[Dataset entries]
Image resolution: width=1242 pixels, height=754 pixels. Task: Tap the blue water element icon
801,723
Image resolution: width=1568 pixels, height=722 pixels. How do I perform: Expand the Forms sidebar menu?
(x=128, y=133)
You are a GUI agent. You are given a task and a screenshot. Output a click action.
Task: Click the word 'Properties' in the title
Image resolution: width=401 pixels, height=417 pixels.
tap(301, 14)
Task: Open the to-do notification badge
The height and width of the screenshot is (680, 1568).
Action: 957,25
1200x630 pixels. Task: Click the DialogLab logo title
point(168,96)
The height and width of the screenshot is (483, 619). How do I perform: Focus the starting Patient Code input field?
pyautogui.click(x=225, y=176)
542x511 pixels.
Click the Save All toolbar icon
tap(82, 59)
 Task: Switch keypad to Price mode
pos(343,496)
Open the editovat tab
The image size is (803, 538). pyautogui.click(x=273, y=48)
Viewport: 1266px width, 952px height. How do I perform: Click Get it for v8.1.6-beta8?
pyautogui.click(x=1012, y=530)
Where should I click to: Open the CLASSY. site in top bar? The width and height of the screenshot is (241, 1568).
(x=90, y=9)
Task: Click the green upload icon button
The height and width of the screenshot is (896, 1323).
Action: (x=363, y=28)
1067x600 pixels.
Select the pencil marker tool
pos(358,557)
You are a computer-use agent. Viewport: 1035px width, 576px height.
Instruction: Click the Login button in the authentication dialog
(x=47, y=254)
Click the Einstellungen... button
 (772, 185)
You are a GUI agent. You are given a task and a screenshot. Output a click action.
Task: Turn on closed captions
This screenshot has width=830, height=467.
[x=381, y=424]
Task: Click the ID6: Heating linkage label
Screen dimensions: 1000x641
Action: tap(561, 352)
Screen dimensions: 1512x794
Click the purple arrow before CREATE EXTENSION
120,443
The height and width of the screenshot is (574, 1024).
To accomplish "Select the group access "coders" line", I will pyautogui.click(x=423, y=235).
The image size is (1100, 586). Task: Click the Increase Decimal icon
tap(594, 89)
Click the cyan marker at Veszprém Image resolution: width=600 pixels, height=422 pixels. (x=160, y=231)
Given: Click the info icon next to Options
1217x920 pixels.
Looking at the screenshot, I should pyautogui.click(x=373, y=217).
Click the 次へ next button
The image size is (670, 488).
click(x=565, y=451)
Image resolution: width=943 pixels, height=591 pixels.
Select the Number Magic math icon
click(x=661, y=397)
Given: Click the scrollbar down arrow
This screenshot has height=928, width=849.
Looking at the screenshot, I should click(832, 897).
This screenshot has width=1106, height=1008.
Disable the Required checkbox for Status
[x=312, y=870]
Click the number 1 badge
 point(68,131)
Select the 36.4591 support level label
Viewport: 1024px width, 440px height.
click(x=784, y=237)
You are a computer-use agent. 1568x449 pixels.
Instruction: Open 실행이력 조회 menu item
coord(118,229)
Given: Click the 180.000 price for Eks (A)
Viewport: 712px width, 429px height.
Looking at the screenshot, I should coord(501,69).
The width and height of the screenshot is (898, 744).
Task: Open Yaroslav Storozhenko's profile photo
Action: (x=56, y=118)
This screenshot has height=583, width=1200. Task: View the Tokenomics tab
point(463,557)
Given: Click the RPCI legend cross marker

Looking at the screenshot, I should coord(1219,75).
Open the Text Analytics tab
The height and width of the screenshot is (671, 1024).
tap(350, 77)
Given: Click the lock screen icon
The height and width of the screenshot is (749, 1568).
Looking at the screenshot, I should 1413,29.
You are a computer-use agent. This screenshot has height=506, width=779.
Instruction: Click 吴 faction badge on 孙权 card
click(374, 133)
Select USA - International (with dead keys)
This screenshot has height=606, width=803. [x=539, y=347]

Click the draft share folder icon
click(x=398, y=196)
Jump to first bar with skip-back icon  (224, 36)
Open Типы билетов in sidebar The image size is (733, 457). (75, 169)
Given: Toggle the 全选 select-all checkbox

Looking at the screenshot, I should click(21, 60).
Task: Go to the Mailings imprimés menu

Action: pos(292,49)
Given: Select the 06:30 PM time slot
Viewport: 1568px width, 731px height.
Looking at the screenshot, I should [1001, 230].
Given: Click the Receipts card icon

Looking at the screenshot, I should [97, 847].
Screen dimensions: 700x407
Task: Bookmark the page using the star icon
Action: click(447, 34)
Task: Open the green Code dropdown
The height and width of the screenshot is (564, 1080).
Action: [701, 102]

[Your assignment]:
Nothing should be left out. Reproduce all the entries precisely.

[Your solution]:
Image resolution: width=1242 pixels, height=754 pixels. Task: Tap the blue water element icon
801,723
Image resolution: width=1568 pixels, height=722 pixels. How do I perform: Expand the Forms sidebar menu?
(x=128, y=133)
You are a GUI agent. You are given a task and a screenshot. Output a click action.
Task: Click the word 'Properties' in the title
Image resolution: width=401 pixels, height=417 pixels.
tap(301, 14)
Task: Open the to-do notification badge
The height and width of the screenshot is (680, 1568).
Action: 957,25
1200x630 pixels. Task: Click the DialogLab logo title
point(168,96)
The height and width of the screenshot is (483, 619). How do I perform: Focus the starting Patient Code input field?
pyautogui.click(x=225, y=176)
542x511 pixels.
Click the Save All toolbar icon
tap(82, 59)
 Task: Switch keypad to Price mode
pos(343,496)
Open the editovat tab
The image size is (803, 538). pyautogui.click(x=273, y=48)
Viewport: 1266px width, 952px height. How do I perform: Click Get it for v8.1.6-beta8?
pyautogui.click(x=1012, y=530)
Where should I click to: Open the CLASSY. site in top bar? The width and height of the screenshot is (241, 1568).
(x=90, y=9)
Task: Click the green upload icon button
The height and width of the screenshot is (896, 1323).
Action: (x=363, y=28)
1067x600 pixels.
Select the pencil marker tool
pos(358,557)
You are a computer-use agent. Viewport: 1035px width, 576px height.
Instruction: Click the Login button in the authentication dialog
(x=47, y=254)
Click the Einstellungen... button
 (772, 185)
You are a GUI agent. You are given a task and a screenshot. Output a click action.
Task: Turn on closed captions
This screenshot has width=830, height=467.
[x=381, y=424]
Task: Click the ID6: Heating linkage label
Screen dimensions: 1000x641
Action: tap(561, 352)
Screen dimensions: 1512x794
Click the purple arrow before CREATE EXTENSION
120,443
The height and width of the screenshot is (574, 1024).
To accomplish "Select the group access "coders" line", I will pyautogui.click(x=423, y=235).
The image size is (1100, 586). Task: Click the Increase Decimal icon
tap(594, 89)
Click the cyan marker at Veszprém Image resolution: width=600 pixels, height=422 pixels. (x=160, y=231)
Given: Click the info icon next to Options
1217x920 pixels.
Looking at the screenshot, I should pyautogui.click(x=373, y=217).
Click the 次へ next button
The image size is (670, 488).
click(x=565, y=451)
Image resolution: width=943 pixels, height=591 pixels.
Select the Number Magic math icon
click(x=661, y=397)
Given: Click the scrollbar down arrow
This screenshot has height=928, width=849.
Looking at the screenshot, I should click(832, 897).
This screenshot has width=1106, height=1008.
Disable the Required checkbox for Status
[x=312, y=870]
Click the number 1 badge
 point(68,131)
Select the 36.4591 support level label
Viewport: 1024px width, 440px height.
click(x=784, y=237)
You are a computer-use agent. 1568x449 pixels.
Instruction: Open 실행이력 조회 menu item
coord(118,229)
Given: Click the 180.000 price for Eks (A)
Viewport: 712px width, 429px height.
Looking at the screenshot, I should coord(501,69).
The width and height of the screenshot is (898, 744).
Task: Open Yaroslav Storozhenko's profile photo
Action: (x=56, y=118)
This screenshot has height=583, width=1200. Task: View the Tokenomics tab
point(463,557)
Given: Click the RPCI legend cross marker

Looking at the screenshot, I should coord(1219,75).
Open the Text Analytics tab
The height and width of the screenshot is (671, 1024).
tap(350, 77)
Given: Click the lock screen icon
The height and width of the screenshot is (749, 1568).
Looking at the screenshot, I should 1413,29.
You are a computer-use agent. This screenshot has height=506, width=779.
Instruction: Click 吴 faction badge on 孙权 card
click(374, 133)
Select USA - International (with dead keys)
This screenshot has height=606, width=803. [x=539, y=347]

Click the draft share folder icon
click(x=398, y=196)
Jump to first bar with skip-back icon  (224, 36)
Open Типы билетов in sidebar The image size is (733, 457). (75, 169)
Given: Toggle the 全选 select-all checkbox

Looking at the screenshot, I should click(21, 60).
Task: Go to the Mailings imprimés menu

Action: pos(292,49)
Given: Select the 06:30 PM time slot
Viewport: 1568px width, 731px height.
Looking at the screenshot, I should [1001, 230].
Given: Click the Receipts card icon

Looking at the screenshot, I should [97, 847].
Screen dimensions: 700x407
Task: Bookmark the page using the star icon
Action: click(447, 34)
Task: Open the green Code dropdown
The height and width of the screenshot is (564, 1080).
Action: [701, 102]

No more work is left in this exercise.